Alla Valletta non esisteva il tempo. Non esisteva una storia, ma la storia tutta insieme. Doveva esserci una passione aliena nell’isola di Malta, dove tutta la storia era presente simultaneamente, dove tutte le strade pullulavano di fantasmi. (Thomas Pynchon, V)

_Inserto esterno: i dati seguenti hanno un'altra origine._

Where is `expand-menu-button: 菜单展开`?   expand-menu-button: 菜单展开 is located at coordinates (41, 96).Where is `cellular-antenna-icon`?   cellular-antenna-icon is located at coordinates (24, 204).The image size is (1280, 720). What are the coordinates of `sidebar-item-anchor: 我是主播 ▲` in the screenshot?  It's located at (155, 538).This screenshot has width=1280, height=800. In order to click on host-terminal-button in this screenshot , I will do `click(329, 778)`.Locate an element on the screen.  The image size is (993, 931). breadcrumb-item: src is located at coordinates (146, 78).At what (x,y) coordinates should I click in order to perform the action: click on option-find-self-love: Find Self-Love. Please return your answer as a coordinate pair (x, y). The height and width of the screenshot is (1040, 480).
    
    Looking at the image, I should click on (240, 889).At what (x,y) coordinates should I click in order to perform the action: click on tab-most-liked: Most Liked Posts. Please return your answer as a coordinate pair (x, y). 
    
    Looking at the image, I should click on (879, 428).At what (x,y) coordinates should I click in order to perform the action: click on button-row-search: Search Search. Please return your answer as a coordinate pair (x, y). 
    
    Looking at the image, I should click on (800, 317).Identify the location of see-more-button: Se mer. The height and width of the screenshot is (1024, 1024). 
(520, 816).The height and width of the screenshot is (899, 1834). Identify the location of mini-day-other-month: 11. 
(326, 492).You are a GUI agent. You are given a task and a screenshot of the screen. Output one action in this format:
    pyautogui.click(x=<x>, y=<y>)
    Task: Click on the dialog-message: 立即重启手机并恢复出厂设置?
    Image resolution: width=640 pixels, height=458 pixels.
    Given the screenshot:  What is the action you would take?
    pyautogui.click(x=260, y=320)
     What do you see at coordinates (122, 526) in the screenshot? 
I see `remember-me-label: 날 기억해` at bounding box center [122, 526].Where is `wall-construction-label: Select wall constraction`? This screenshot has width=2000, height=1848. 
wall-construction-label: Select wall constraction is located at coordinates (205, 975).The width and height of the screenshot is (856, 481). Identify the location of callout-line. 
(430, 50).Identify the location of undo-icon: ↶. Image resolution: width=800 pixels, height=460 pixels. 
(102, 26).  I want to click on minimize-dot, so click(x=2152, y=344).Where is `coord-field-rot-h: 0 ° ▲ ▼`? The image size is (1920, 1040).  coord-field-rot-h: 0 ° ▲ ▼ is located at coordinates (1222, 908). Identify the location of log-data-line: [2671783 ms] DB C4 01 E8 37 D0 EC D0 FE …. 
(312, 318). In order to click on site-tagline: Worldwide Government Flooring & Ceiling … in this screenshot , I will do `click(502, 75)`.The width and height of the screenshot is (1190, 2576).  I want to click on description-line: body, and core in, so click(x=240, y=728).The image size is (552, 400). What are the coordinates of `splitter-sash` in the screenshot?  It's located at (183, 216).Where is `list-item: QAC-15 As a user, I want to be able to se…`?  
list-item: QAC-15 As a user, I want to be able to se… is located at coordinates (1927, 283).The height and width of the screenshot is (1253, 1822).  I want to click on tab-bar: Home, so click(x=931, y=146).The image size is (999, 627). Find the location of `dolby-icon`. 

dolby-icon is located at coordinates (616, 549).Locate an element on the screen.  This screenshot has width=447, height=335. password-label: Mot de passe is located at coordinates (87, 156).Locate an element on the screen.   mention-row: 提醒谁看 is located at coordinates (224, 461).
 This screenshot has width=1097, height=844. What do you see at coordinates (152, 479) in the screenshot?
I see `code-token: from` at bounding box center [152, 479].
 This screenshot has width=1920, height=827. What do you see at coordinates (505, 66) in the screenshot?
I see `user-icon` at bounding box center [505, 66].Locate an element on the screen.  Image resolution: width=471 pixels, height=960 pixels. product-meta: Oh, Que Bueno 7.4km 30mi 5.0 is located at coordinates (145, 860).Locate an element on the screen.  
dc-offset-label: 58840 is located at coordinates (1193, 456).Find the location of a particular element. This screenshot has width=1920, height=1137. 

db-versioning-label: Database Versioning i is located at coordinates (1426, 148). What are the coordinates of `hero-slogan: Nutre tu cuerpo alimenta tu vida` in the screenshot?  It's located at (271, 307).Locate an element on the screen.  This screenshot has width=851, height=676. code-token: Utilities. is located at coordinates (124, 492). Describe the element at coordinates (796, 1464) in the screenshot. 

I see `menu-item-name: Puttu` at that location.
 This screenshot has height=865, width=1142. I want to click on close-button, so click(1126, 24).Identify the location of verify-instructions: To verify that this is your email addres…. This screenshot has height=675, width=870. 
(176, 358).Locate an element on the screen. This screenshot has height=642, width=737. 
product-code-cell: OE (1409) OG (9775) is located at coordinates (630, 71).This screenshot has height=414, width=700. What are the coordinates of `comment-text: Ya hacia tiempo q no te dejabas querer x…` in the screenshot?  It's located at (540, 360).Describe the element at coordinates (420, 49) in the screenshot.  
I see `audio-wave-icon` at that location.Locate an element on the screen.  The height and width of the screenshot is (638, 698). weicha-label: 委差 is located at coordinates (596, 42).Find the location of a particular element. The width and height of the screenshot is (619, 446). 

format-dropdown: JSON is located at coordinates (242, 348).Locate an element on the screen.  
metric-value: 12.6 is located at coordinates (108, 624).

Anche se vieni da Roma, quando entri nella cocattedrale di S. Giovanni resti senza fiato. Dall’esterno mai immagineresti tutto quell’oro, il tripudio degli interni, lo sfarzo delle decorazioni, il tanto e di più ovunque. Quando ti riprendi dalle vertigini barocche, vai nell’Oratorio (gettando uno sguardo a sinistra prima di entrare, per cogliere lo scorcio di una splendida fuga di archi), e di nuovo ti prendi un cazzotto nello stomaco e una nuova ebbrezza emotivo-cerebrale. Perché davanti hai la più grande tela di Caravaggio, la Decollazione di S. Giovanni Battista, e quando superata l’estasi reverenziale ti volti, scopri che alle spalle avevi San Girolamo Scrivente.
Per sperimentare la verticalità immobile del tempo a Valletta, usciti dalla cocattedrale passare dal XVII al XXI è questione di poche centinaia di metri. L’appuntamento è all’angolo fra Old Theatre Street e Strait Street, davanti a un bagno pubblico. Trenta centesimi per fare pipì nell’opera d’arte di Norbert Attard e Chris Briffa. Bagni di acciaio inossidabile con specchi a forma di sipario, televisori, un’installazione audiovisiva, un neon dedicato a Tracey Emin, e un omaggio a V di Thomas Pynchon. V che nel romanzo sta anche per Valletta.
La Valletta di Pynchon è quella delle risse tra marinai britannici e statunitensi, del concentramento di truppe dopo la crisi di Suez, con i bombardieri che sfrecciano in cielo diretti in Egitto, mentre per le strade le bancarelle vendono ninnoli, ciondoli portafortuna e merletti maltesi. Il cuore della città, per tutti i marinai come lui negli anni ’50, era la Strada Stretta,The Gut, Il Budello “intasato di gente: militari, marinai dei mercantili greci, italiani e nordafricani; attori di secondo piano, lustrascarpe, protettori, venditori ambulanti di chincaglierie, dolci e foto pornografiche – scrive Pynchon – Le deformità topografiche di quella strada erano tali che si aveva l’impressione di camminare attraverso una serie di palcoscenici da music hall, ognuno con una scenografia e una compagnia di attori, palchi che offrono tutti uno spettacolo di intrattenimento popolare.
Un mini distretto a luci rosse, con bar, locali, sale da ballo, su cui cala il sipario quando la flotta britannica lascia l’isola alla fine degli anni ‘70. Una strada che sarebbe piaciuta molto anche a Caravaggio, per restare nella dimensione sincronica maltese, e dove il tempo, appunto, si è letteralmente fermato: molte porte sono state chiuse più di trent’anni fa e dentro tutto è rimasto com’era. Alcune sono state riaperte da poco, altre lo saranno nei prossimi mesi e anni perché la Strada Stretta sta tornando in vita.